Talk:Using the Java Cryptographic Extensions
While performing AES encryption using SunJCE provider, I did not see usuage of the mode in the program provided. I have few questions: Do we really need to specify the mode when using AES? Does PaddingException happen with AES and how do we prevent the PaddingException?
Please let me know.
AES mode on this page is insecure
The example for AES did not specify a mode which results in the default of ECB mode in most JCE providers!! I fixed that line and commented, but this will need some other work as it is not providing any Initialization Vector (IV) to the AES encryption since it was using ECB mode originally (bad). Will try to fix this with a working example.
Some changes that need to be made
[Note: Originally shared by me with Jim Manico in a private email dated 7/25/2016.]

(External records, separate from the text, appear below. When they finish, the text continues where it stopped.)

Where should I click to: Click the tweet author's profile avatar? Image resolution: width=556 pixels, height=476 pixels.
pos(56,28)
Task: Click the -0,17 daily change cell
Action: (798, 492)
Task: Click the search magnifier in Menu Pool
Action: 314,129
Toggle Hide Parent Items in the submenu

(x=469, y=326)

Major things wrong with this wiki page:
1) IV size does NOT depend on key size, but rather cipher block size
Minimally, need to change lines that say:
final int AES_KEYLENGTH = 128; // change this as desired for the security level you want byte iv = new byte[AES_KEYLENGTH / 8]; // Save the IV bytes or send it in plaintext with the encrypted data so you can decrypt the data later
final int AES_BLOCKSIZE = 128 // AES cipher block size, in bits byte iv = new byte[AES_BLOCKSIZE / 8]; // Save the IV bytes or send it in plaintext with the encrypted data so you can decrypt the data later
so that is not implied. Because if user wanted to use 256-bit AES key, the IV should still be 16 bytes, not 32 bytes.
Ideally, we should replace with a call Cipher.getBlockSize(), but that requires reordering of the steps after the call to Cipher.getInstance().
2) Also using PKCS7PADDING, which is not valid in Java so this would fail. Change to PKCS5Padding.
(PKCS7 padding is actually technically the correct padding name, but Java blew it and called it PKCS5 padding. Technically, PKCS5 padding only applies to ciphers with a with a cipher block size of 64-bits, not 128-bits, but both PKCS5 and PKCS7 padding act identically for block sizes <= 255 bits.)
Best is to rewrite the entire thing and use CCM which isn't prone to padding oracle attacks, but I may not have time to do that.
3) Not portable across OS;. Should use getBytes("UTF8") instead of just getBytes(). Doesn't really matter for ASCII
strings like the "Hello world..." examples here, but can matter if encrypting binary data.
4) Example foolishly assumes that the IV doesn't need to be passed back and forth. In this particular case,
it doesn't, but in general it will. Usually IV is prepended to raw ciphertext and that is passed around. But because of examples like this where that is not shown, I've seen an awful lot (too many!) shortcuts of people just hard-coding a fixed IV to use instead.